Dans ses autres aspects, la forêt apparaît également comme la source du merveilleux. Pleine d’une vigueur créatrice, elle nourrit les récits imaginaires d’un monde solaire où l’invraisemblable est accepté et s’éloigne du cours ordinaire des choses, en quête de la source miraculeuse du surnaturel. Un monde, certes sujet aux changements et menacé par la perte, mais aussi rempli de fontaines de jouvence aux eaux toujours vives, loin des simulacres fuyants des ténèbres. Aquosité trouble que l'aquarelle est propre à restituer, pouvant ainsi rappeler les fluides organiques jaillissant d’un orifice naturel ou d’une plaie, tels des larmes de sang.

 

Ombres et lumières ont donné lieu à un éternel combat entre deux forces adversaires puissantes, combat qui a inspiré plusieurs intuitions sur le monde. Autant de forces de polarisation qui engendrent des archétypes. Du côté de la lumière, se trouvent celles de l’ascension, de la raison, du progrès, de l’immensité divine. Du côté de l’ombre celles des étendues apocalyptiques, promptes au danger, à la peur, à l’oubli, mais encore à la sexualité, aux secrets inavouables. Un monde dans lequel évoluent des sorcières, des fantômes, des puissances chtoniennes qui procréent des monstres aux corps hybrides et toute sorte de mixtes contre nature.

 

Par-delà leur opposition, ombres et lumières savent se répondre en écho, voire se mêler l’une à l’autre, comme sous l’effet d’un puissant aimant qui agirait malgré elles. Elles ont chacune leurs lignes de fuite. Prenons pour seul exemple celui de l’oiseau et de ses ailes, cet outil ascensionnel par excellence qui permet au sorcier des rêveries volantes, poussé par un désir d’angélisme sorti des ténèbres, un désir de verticalité et de purification.

 

Nous sommes pris aujourd’hui plus que jamais dans les rets de ces deux oppositions fortes dans lesquelles sont noués ensemble l’urgence catastrophique et les dénouements salutaires.
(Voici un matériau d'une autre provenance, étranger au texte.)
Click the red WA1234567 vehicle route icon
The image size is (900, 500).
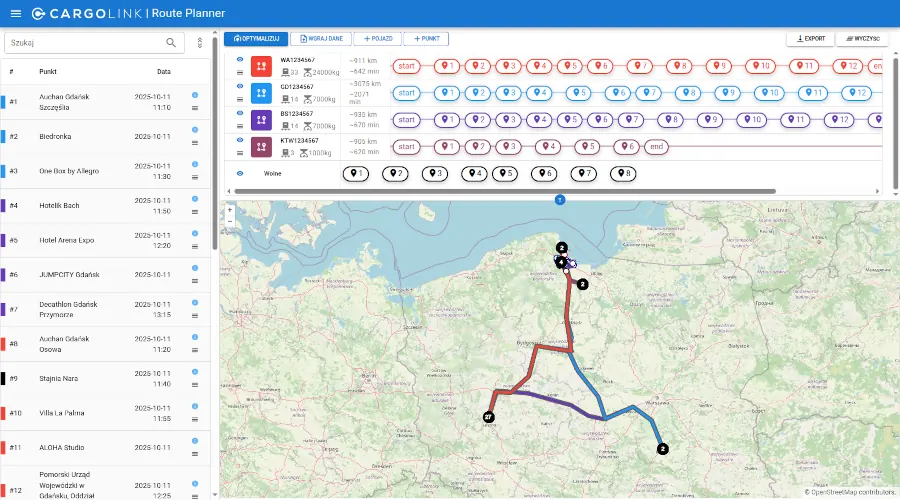tap(261, 66)
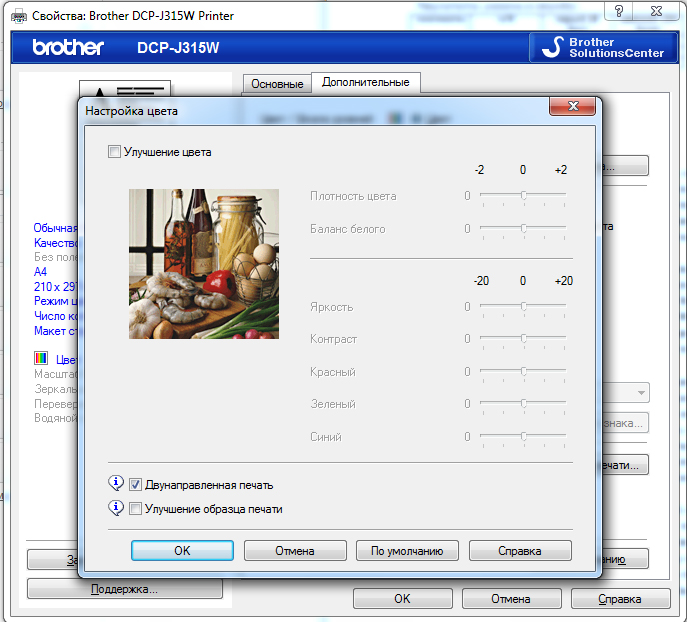Image resolution: width=687 pixels, height=622 pixels.
Task: Click the color mode icon in sidebar
Action: 41,358
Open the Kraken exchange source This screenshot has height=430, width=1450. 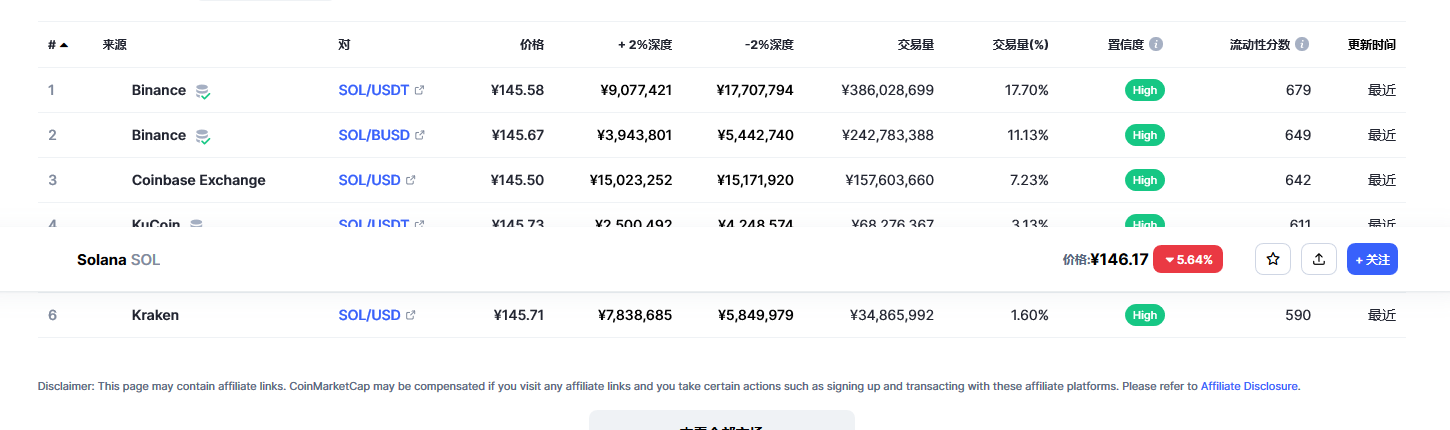point(155,315)
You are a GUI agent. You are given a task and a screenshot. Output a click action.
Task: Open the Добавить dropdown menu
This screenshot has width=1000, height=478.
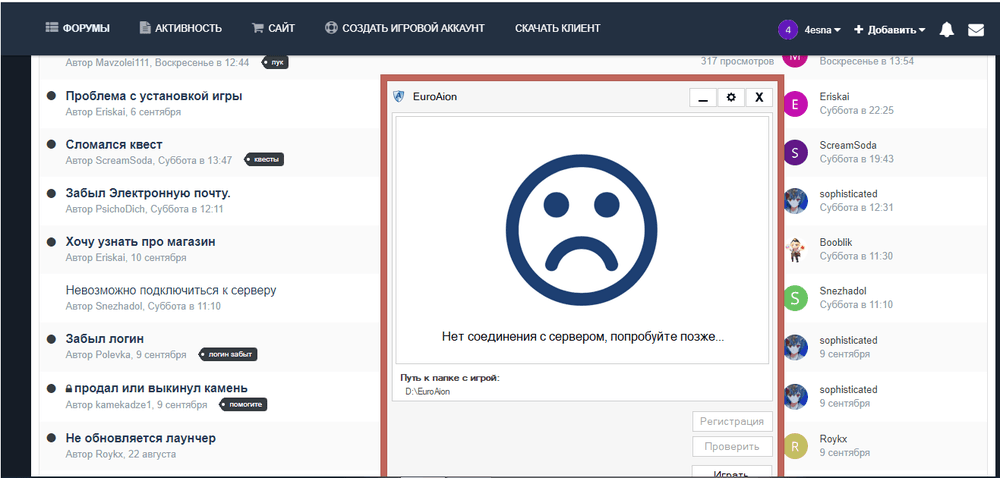point(889,30)
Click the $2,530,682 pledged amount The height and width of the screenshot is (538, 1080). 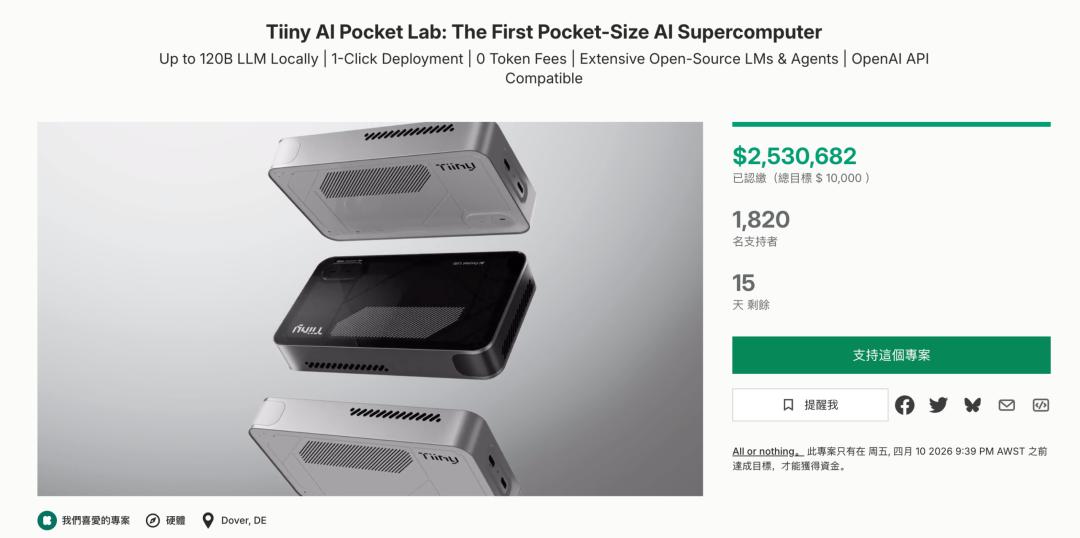pos(794,156)
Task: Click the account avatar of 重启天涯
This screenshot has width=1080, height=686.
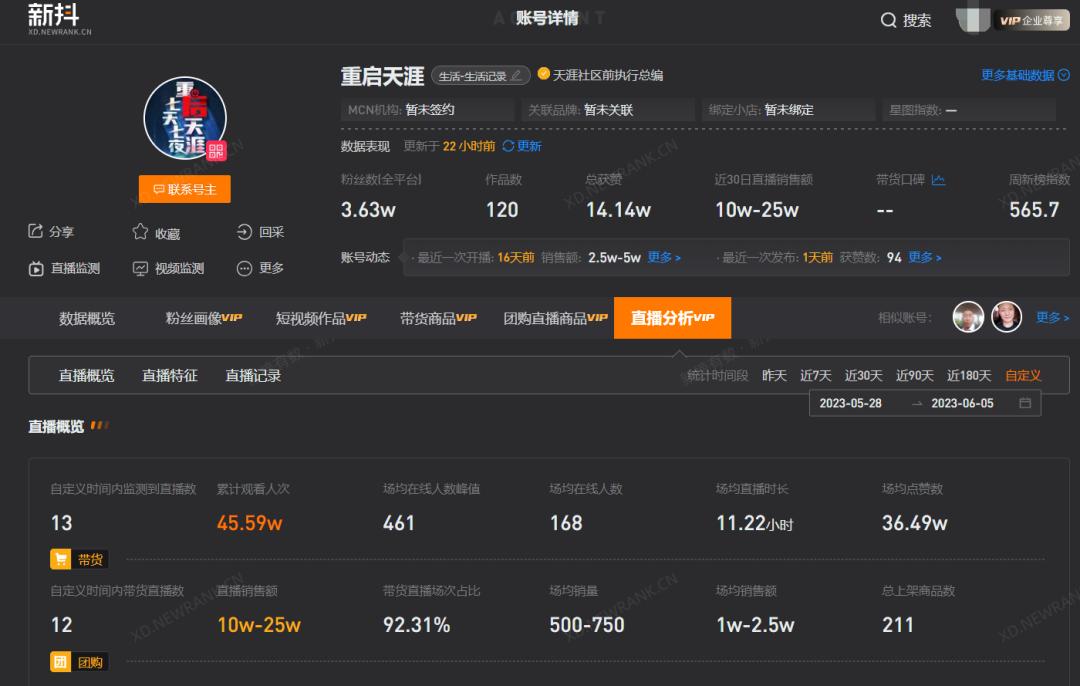Action: coord(184,117)
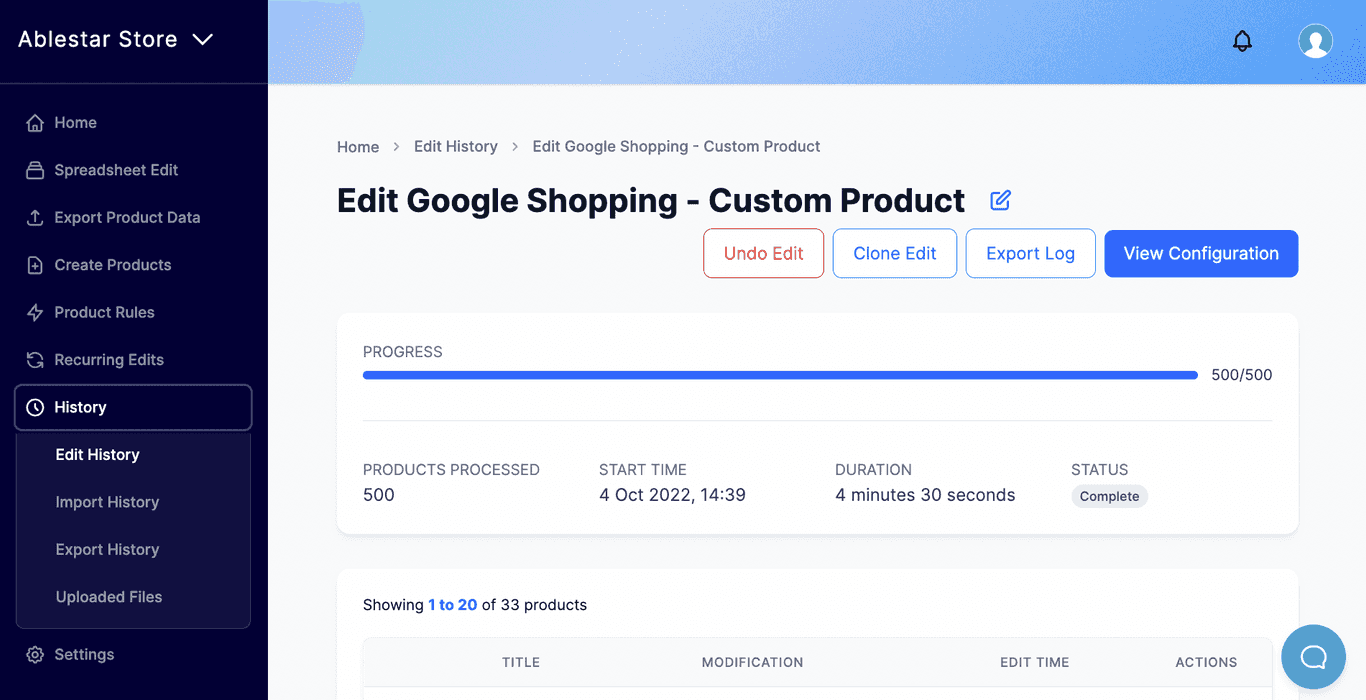
Task: Collapse the History section
Action: (80, 407)
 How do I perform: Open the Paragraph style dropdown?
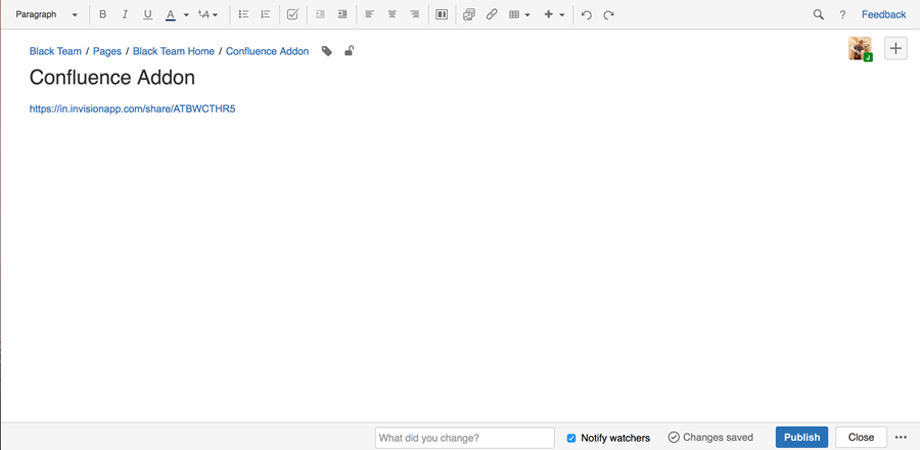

Qu’en est-il de notre dépendance à la nature qui nous apparaît à la fois nourricière et dévastatrice ? Qu’en est-il de nos vieilles alliances humaines à la fois parricides et humanistes ? Qu’en est-il des liens qui unissent hommes et femmes, à la fois promesse de postérité et d’inégalité.

 

Nous vivons dans un monde pour le meilleur et pour le pire. Mais le meilleur ne vient-il pas parfois du pire et inversement ? Que ce soit avec le Phénix qui renaît de ses cendres ou avec la chute d’Icare dans les tréfonds de la mer, l’imaginaire est toujours là pour s’en assurer et le réel pour le prendre en charge.